Un cas pratique vous place en position de juriste consulté. On vous expose une situation, on vous demande ce que dit le droit. Le correcteur n'attend ni votre opinion ni un exposé de cours : il attend un raisonnement structuré qui aboutit à une solution.
Ce raisonnement porte un nom, le syllogisme juridique, et il comporte trois temps invariables : la règle, les faits, la conclusion. Tout le reste est de l'habillage.
Étape préalable : qualifier les faits
Avant d'écrire une ligne, traduisez l'énoncé en langage juridique. « Paul prête sa tondeuse à son voisin » devient « un contrat de prêt à usage porte sur un bien meuble corporel ». Cette traduction détermine tout le reste : elle vous indique quel régime consulter.
Repérez ensuite toutes les questions posées. Un énoncé de cas pratique contient rarement une seule difficulté ; il en contient trois ou quatre, souvent dissimulées dans une subordonnée. Une question non traitée est une question à zéro.

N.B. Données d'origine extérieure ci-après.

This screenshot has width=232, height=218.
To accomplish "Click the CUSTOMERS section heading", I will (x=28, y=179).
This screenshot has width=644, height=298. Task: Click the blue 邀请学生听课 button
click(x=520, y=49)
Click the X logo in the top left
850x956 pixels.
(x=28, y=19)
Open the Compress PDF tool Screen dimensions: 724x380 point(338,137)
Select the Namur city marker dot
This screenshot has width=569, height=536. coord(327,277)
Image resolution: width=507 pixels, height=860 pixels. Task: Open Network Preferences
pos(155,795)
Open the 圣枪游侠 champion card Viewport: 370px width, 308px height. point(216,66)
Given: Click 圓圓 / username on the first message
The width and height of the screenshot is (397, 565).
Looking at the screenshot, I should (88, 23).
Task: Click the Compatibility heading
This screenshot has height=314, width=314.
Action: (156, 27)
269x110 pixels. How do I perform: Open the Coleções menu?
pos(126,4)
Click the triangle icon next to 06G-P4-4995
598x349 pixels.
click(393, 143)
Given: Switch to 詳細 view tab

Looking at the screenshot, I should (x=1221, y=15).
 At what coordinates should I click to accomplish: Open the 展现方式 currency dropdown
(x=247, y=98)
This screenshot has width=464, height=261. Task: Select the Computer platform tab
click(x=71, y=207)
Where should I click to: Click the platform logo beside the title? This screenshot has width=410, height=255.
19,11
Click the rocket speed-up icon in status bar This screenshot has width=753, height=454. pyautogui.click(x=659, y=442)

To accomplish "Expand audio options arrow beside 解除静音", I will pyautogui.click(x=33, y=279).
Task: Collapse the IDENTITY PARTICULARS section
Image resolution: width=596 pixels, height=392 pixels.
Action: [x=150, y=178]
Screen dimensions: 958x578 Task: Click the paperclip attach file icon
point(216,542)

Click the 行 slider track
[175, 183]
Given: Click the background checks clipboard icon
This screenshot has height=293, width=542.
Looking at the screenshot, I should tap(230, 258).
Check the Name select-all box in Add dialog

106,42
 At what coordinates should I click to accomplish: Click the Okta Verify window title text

Numérotez les problèmes au brouillon avant de rédiger. Traitez-les dans l'ordre logique, pas dans l'ordre de l'énoncé : une question de compétence ou de qualification du contrat précède toujours une question d'exécution.
La majeure : énoncer la règle
Vous exposez la règle applicable, en partant du texte, puis en précisant la jurisprudence qui l'interprète. Trois exigences.
- Citez le fondement. Article du code, et si possible alinéa. Un raisonnement sans fondement textuel n'est pas juridique.
- Restez au niveau utile. Vous exposez la règle nécessaire à la question posée, pas tout le chapitre. Le hors-sujet est ici la faute la plus coûteuse.
- Mentionnez les conditions. Si la règle suppose trois conditions cumulatives, annoncez-les, car vous devrez les vérifier une par une dans la mineure.
La mineure : confronter les faits à la règle
C'est ici que se joue la note. Vous reprenez chaque condition posée dans la majeure et vous vérifiez, fait par fait, si elle est remplie. Pas d'affirmation globale du type « les conditions sont réunies » : le correcteur veut voir la vérification.
Majeure. L'article 1130 du code civil subordonne la nullité pour erreur à trois conditions : une erreur portant sur les qualités essentielles de la prestation, déterminante du consentement, et excusable.
Mineure. En l'espèce, l'acquéreur croyait acheter un tableau authentique, ce qui constitue une qualité essentielle au sens du texte. Cette croyance était déterminante, puisqu'il n'aurait pas contracté au même prix en connaissant l'attribution réelle. Enfin l'erreur apparaît excusable, l'acquéreur n'étant pas un professionnel du marché de l'art et ayant fait confiance à l'attestation remise par le vendeur.
Conclusion. Les trois conditions étant réunies, l'acquéreur pourra obtenir la nullité de la vente.
Notez la mécanique : trois conditions annoncées, trois conditions vérifiées, dans le même ordre. Cette régularité est ce que le correcteur repère en trois secondes.
La conclusion
Une phrase, qui répond à la question posée, dans les termes du client. « Monsieur X pourra obtenir la résolution du contrat » et non « le contrat est résoluble ». Si la solution est incertaine, dites-le et indiquez de quoi elle dépend : une réponse nuancée et argumentée vaut mieux qu'une certitude fausse.
Les cinq erreurs qui coûtent le plus
- Réciter le cours. La majeure fait dix lignes, pas deux pages.
- Sauter la qualification. Traiter un contrat de dépôt comme un contrat de prêt disqualifie l'ensemble du raisonnement.
- Oublier une question. Relisez l'énoncé après avoir rédigé, en cochant chaque difficulté.
- Conclure avant de vérifier. La conclusion vient après la mineure, jamais avant.
- Écrire au conditionnel partout. Le juriste tranche. Nuancez quand le droit est incertain, pas par précaution.
Combien de temps par question
Sur un devoir de trois heures comportant quatre difficultés, comptez vingt minutes d'analyse au brouillon, puis trente minutes par difficulté. Gardez dix minutes de relecture, uniquement pour vérifier que chaque question a bien reçu une réponse.